* START Records for this task *
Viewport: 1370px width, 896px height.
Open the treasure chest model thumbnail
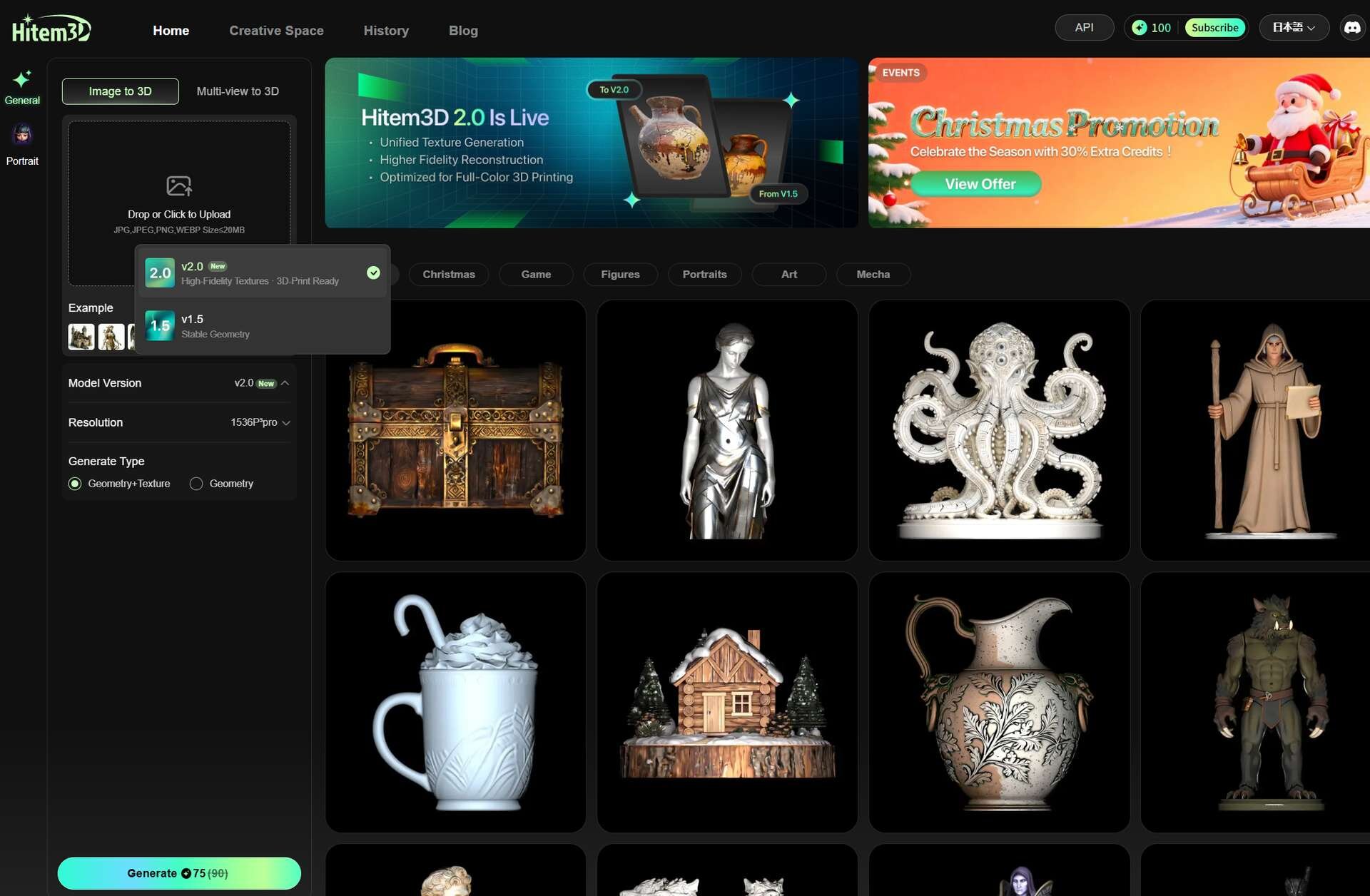coord(455,430)
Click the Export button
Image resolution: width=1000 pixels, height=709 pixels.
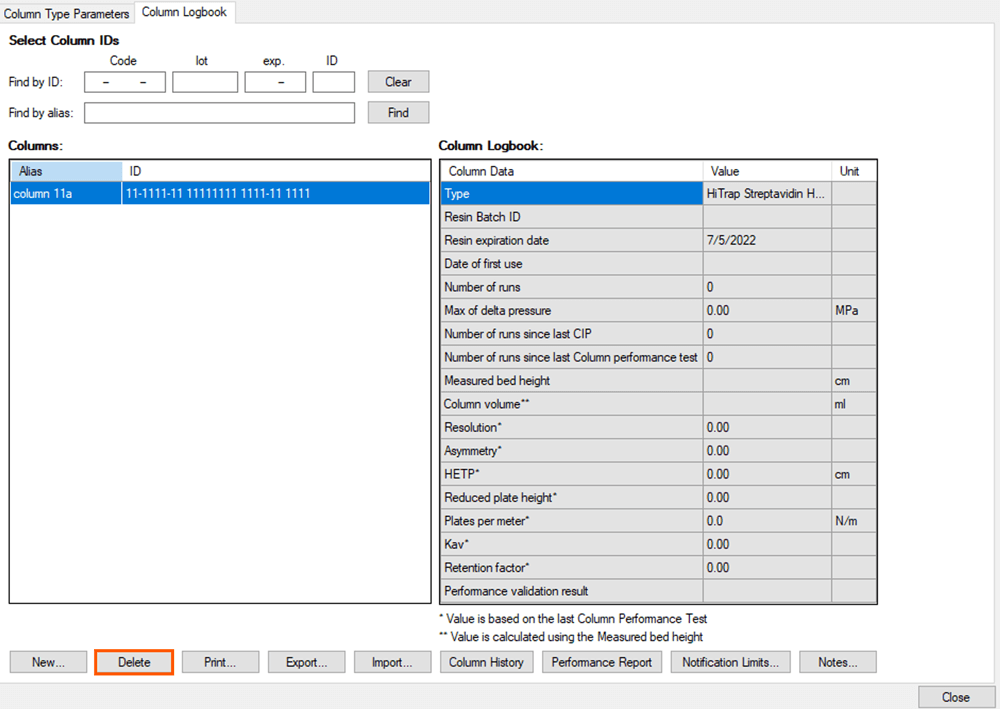[306, 662]
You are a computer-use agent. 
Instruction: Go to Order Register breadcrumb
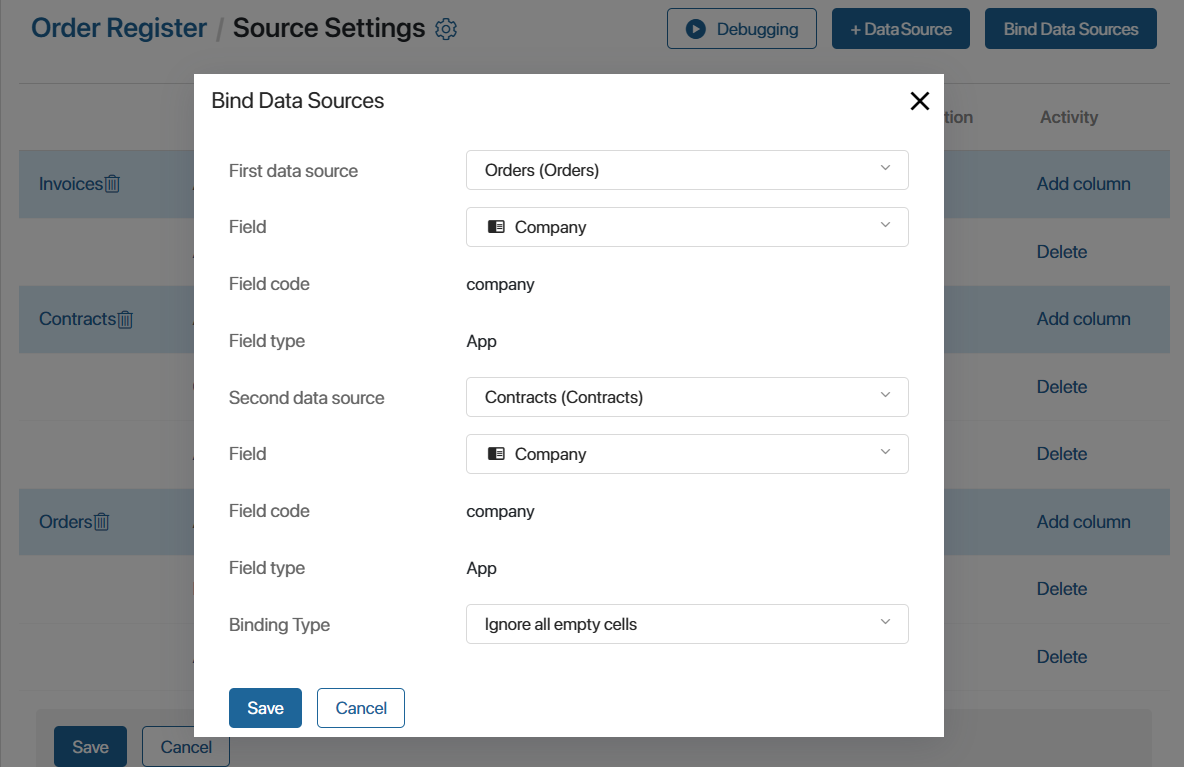119,28
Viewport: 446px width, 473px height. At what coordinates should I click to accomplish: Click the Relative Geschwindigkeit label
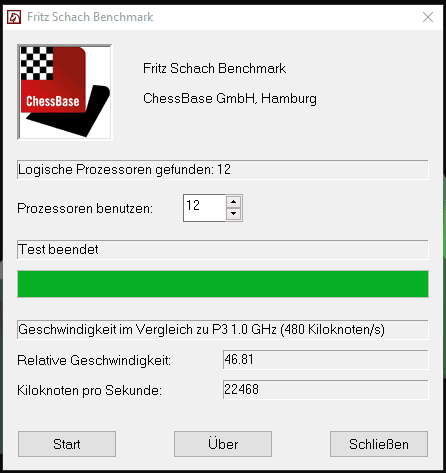click(94, 360)
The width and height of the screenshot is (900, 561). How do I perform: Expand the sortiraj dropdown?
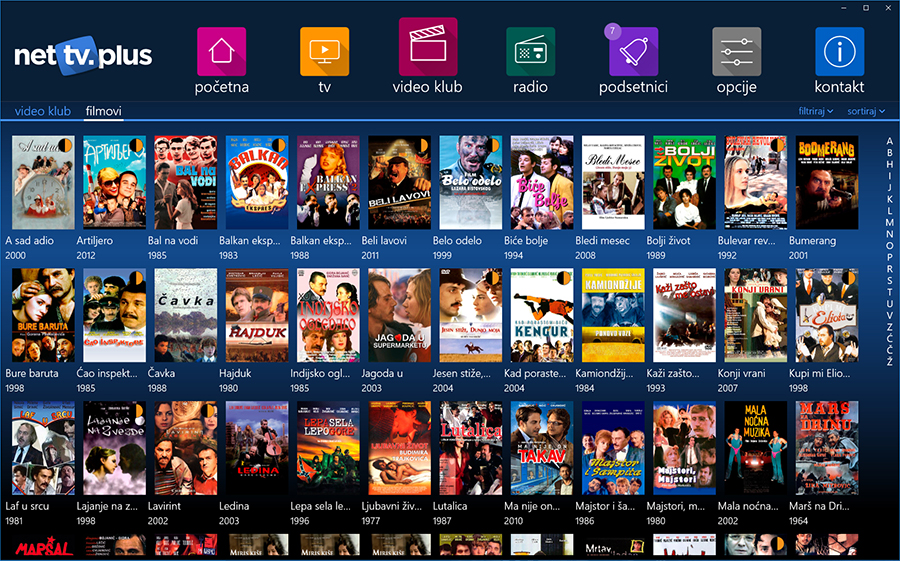[865, 112]
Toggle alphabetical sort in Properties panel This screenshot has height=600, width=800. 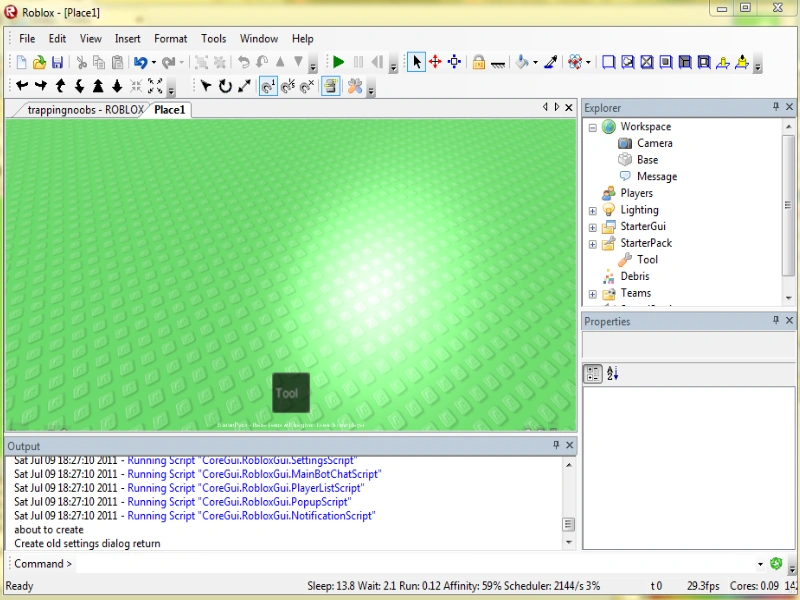(x=613, y=373)
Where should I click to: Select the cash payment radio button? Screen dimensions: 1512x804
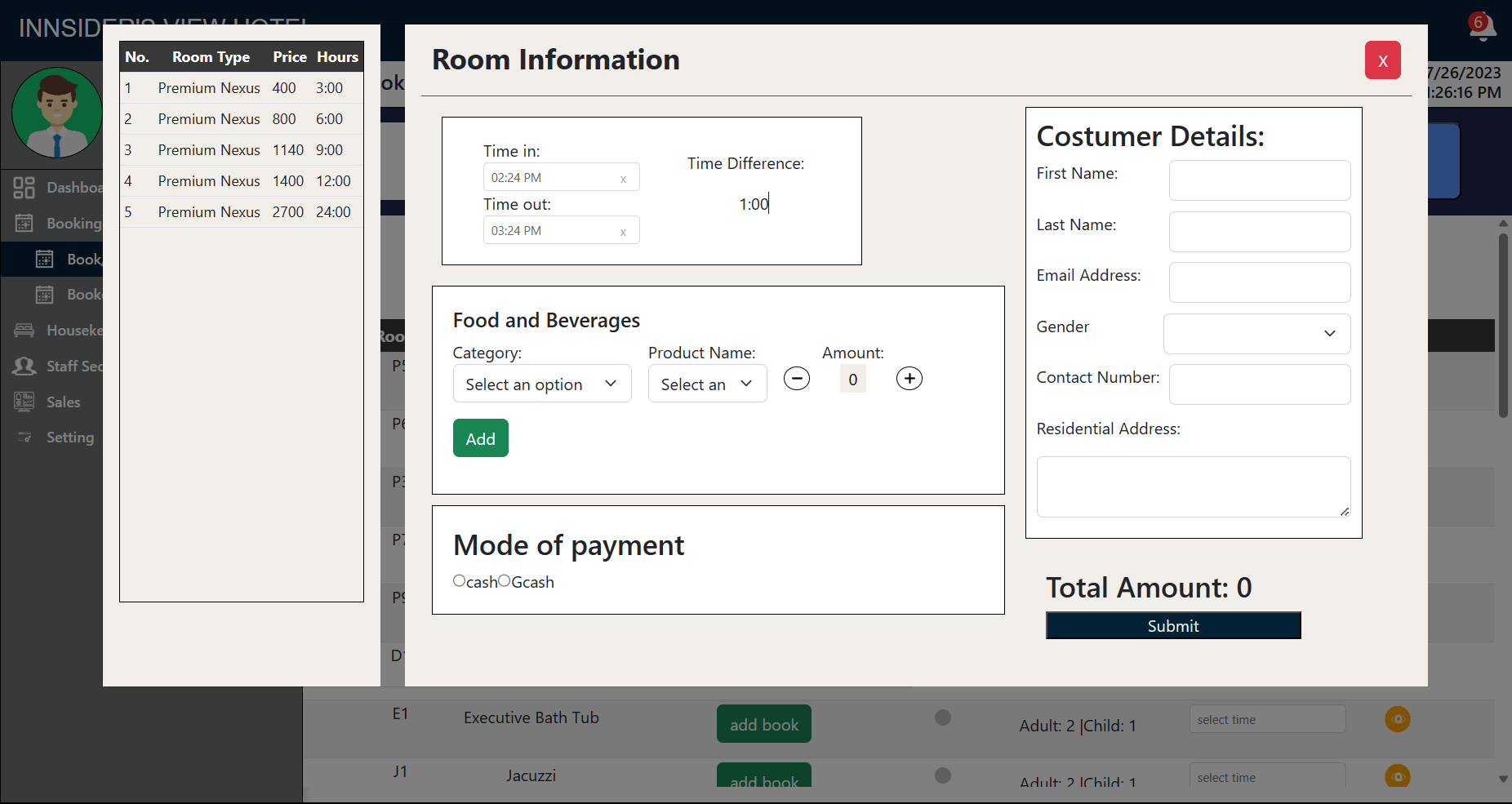click(x=459, y=580)
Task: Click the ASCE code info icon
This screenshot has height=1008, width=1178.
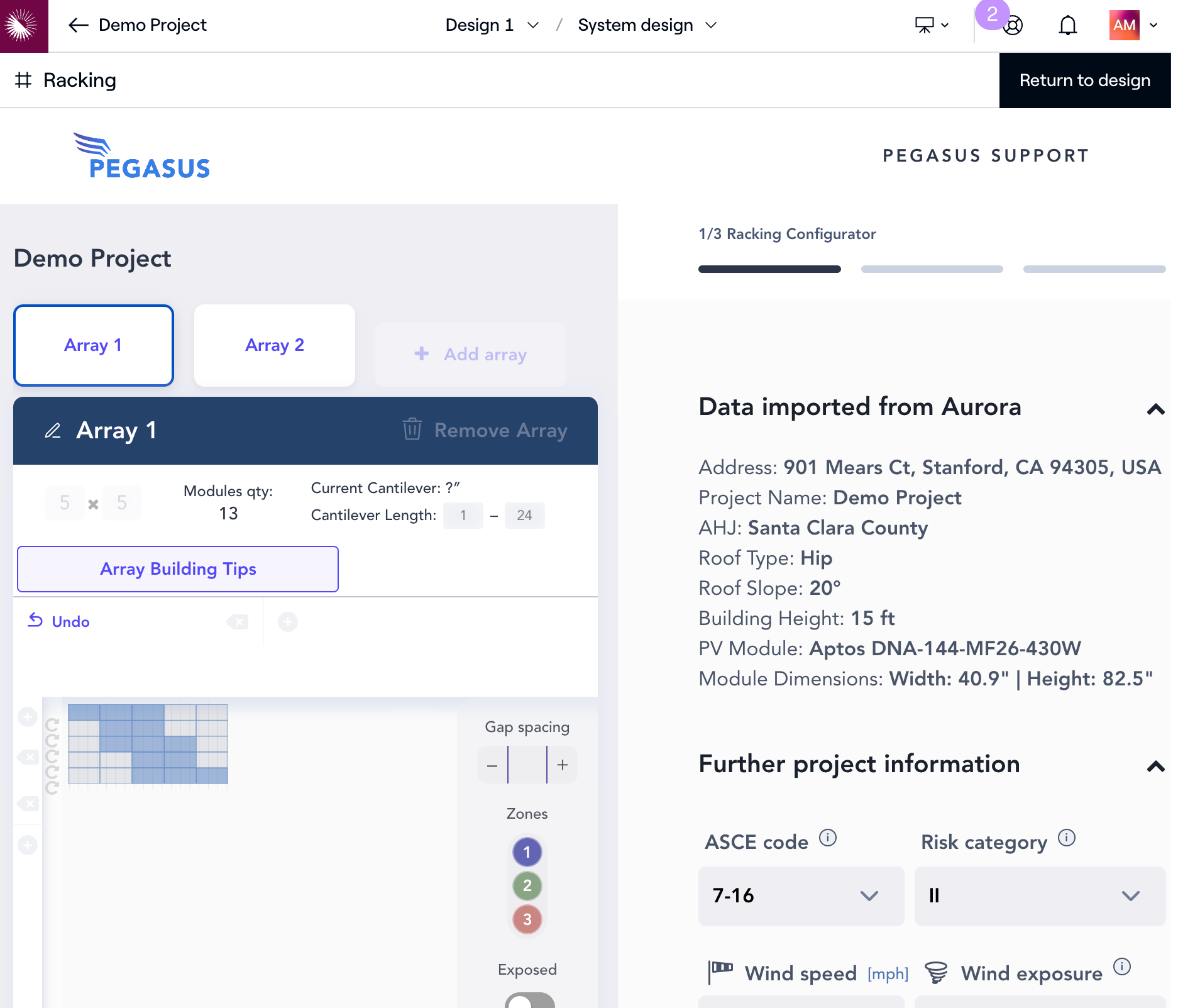Action: tap(828, 838)
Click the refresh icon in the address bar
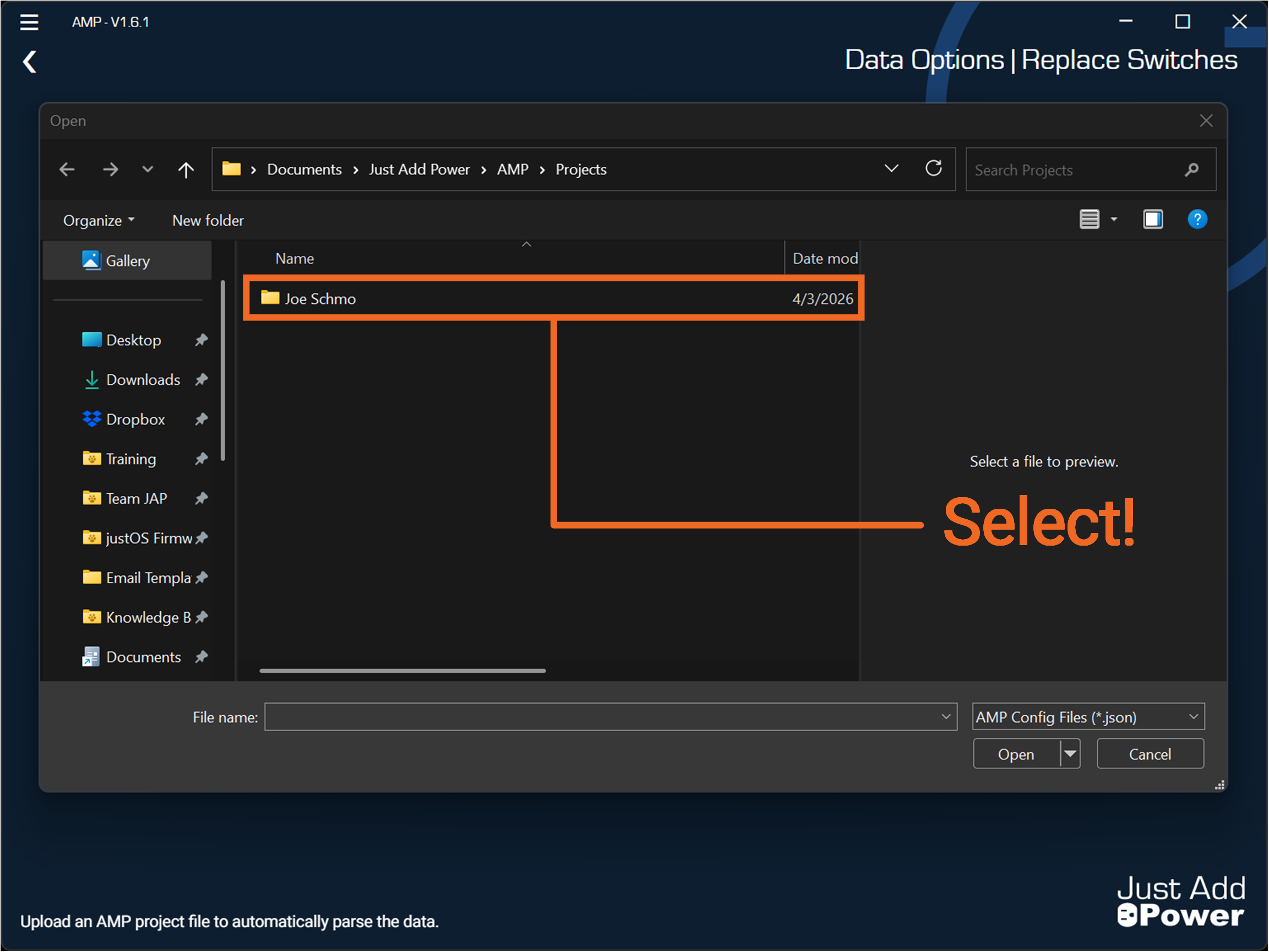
* END Records for this task *
◆ **What is needed**: Write out the records above verbatim, starting with the line that contains "You are a computer-use agent." and going on through the line that contains "click(94, 360)", and leave the pictures out of your answer.

◆ **Exercise output**:
You are a computer-use agent. 
Instruction: Go to Order Register breadcrumb
119,28
Viewport: 446px width, 473px height. At what coordinates should I click to accomplish: Click the Relative Geschwindigkeit label
click(94, 360)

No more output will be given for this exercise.